Medicare drug plans’ “formulary,” the name given to the list of medications covered, includes both generic and brand-name medications, but you will generally have higher out-of-pocket costs for brand-name prescriptions. Formularies vary from plan to plan, but federal law requires that all Medicare drug coverage include at least two drugs in the most commonly prescribed treatment categories and all drugs in the following categories:

  • Anticancer drugs except where covered via Part B
  • Anticonvulsive treatments for seizure disorders
  • Antidepressants
  • Antipsychotic medications
  • HIV/AIDS drugs
  • Immunosuppressant drugs

Part D also covers most vaccines. 

Over-the-counter meds are on you

Medicare Part D does not pay for over-the-counter drugs, such as cold medicines or antacids, nor does it cover drugs for hair loss, erectile dysfunction or weight control, even if they are prescribed to treat those issues.

You can use Medicare’s plan compare tool to shop for Part D coverage. AARP’s Medicare Made Easy guide has more information on prescription drug plans and other aspects of Medicare enrollment and coverage.

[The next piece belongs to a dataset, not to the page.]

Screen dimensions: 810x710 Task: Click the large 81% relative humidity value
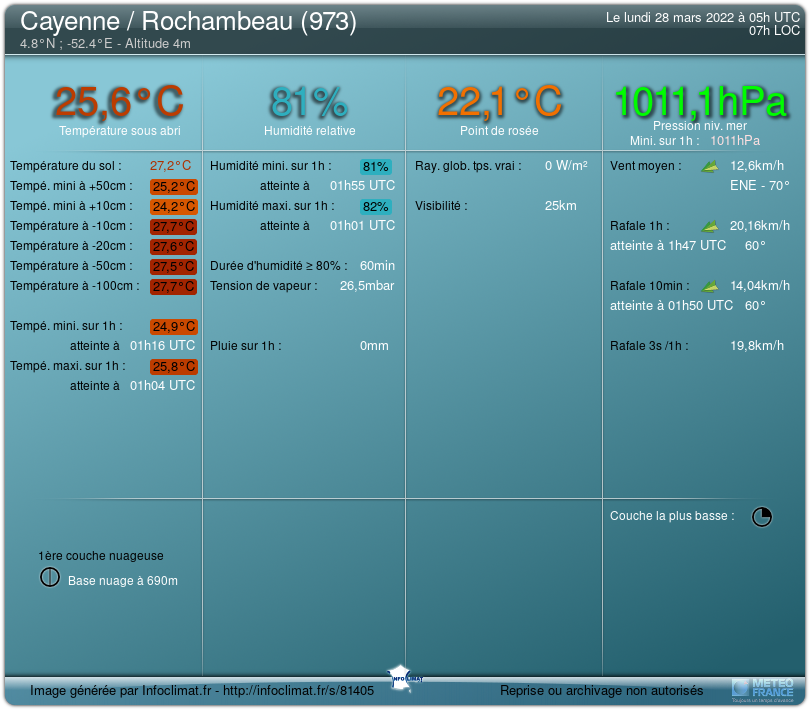click(309, 102)
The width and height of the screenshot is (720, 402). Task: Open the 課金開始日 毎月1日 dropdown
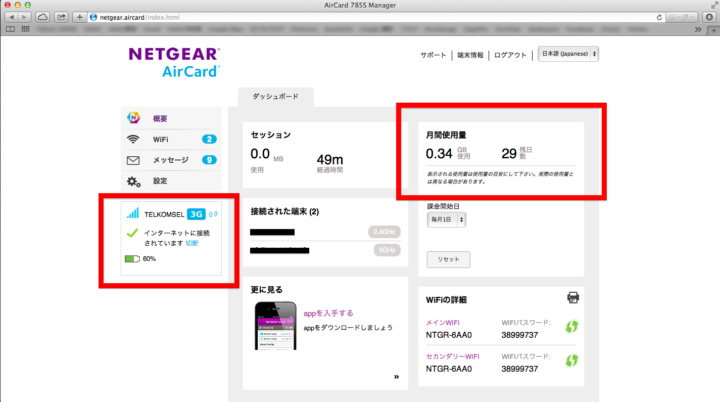446,219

What Medicare drug plans cost

Medicare drug coverage carries premiums beyond what you pay for original Medicare.

Part D premiums vary by plan. In 2020 the average base monthly premium is $32.74 a month, according to the Centers for Medicare & Medicaid Services.

The base rate is what most enrollees pay for their Part D plan. But if you earn more than a certain amount, you are subject to a rate adjustment that Medicare sets.

In 2020, this adjustment starts at $12.20 a month above your regular Plan D premium if the gross income reported on your tax return is more than $87,000 for a single filer or $174,000 for a married couple filing jointly. It rises in steps to $76.40 a month above the base rate for incomes of more than $500,000 for singles or $750,000 for couples.

Copayments or coinsurance will have to be paid on most prescriptions, in addition to premiums. Your plan also may carry an annual deductible.

You’ll pay in full for prescriptions until you hit that deductible, after which Medicare starts paying its share. Deductibles vary among plans but by law cannot exceed $435 in 2020.

Medicare’s Extra Help program offers financial assistance to people with low incomes or limited resources to meet their Medicare prescription drug costs.